How C. L. R. James Helped End the Racial Hierarchy of West Indies Cricket

No matter how well black West Indies cricketers played before 1960, they never made captain. When the political winds changed, Trinidadian Marxist intellectual C. L. R. James threw himself into the campaign to transform both the sport and popular consciousness.

West Indies cricketers Frank Worrell (L) and Everton Weekes (R) go out to resume their record-breaking innings against England at Trent Bridge. (Central Press / Getty Images)


In 1961, hundreds of thousands of Australians lined the streets of Melbourne to give a tearful farewell to the motorcade passing them by. The Australian test cricket team had just won the home series two to one, but the crowd wasn’t cheering for them.

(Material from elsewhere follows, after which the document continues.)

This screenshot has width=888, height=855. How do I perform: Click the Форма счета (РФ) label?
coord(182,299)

The motorcade contained the West Indies cricket team under its first ever black captain, Frank Worrell. The team had played cricket of such quality and excitement that they won the hearts and minds of the Australian public. This spontaneous display of affection was in many ways the culmination of a long struggle for West Indies cricket to banish race from any consideration of its leadership — and reach its full potential in the sport.

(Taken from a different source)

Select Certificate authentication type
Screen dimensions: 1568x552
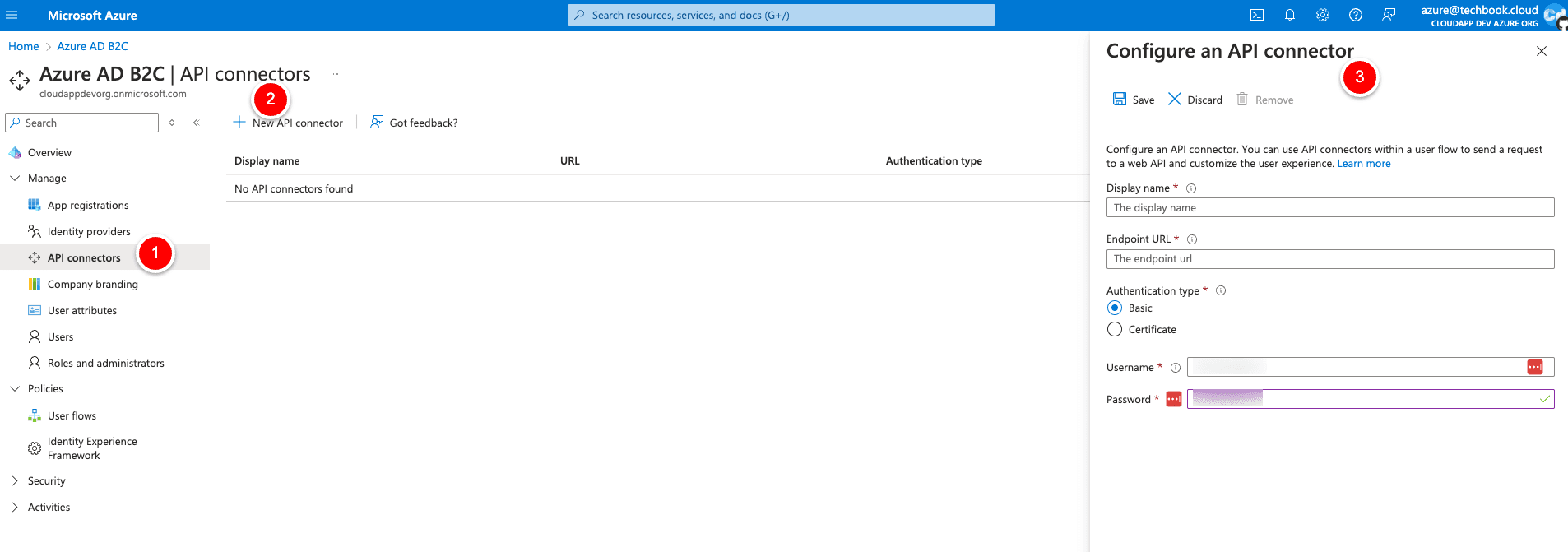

The final stretch of this struggle had an unlikely leader. C. L. R. James, the Trinidadian Marxist intellectual, was often relegated to the fringes of political life, but he was at the center of the successful campaign to transform West Indies cricket. In the process, he demonstrated in action what he had for so long observed in writing: that cricket was a site of deep social conflict within West Indian life, and a site of social resistance.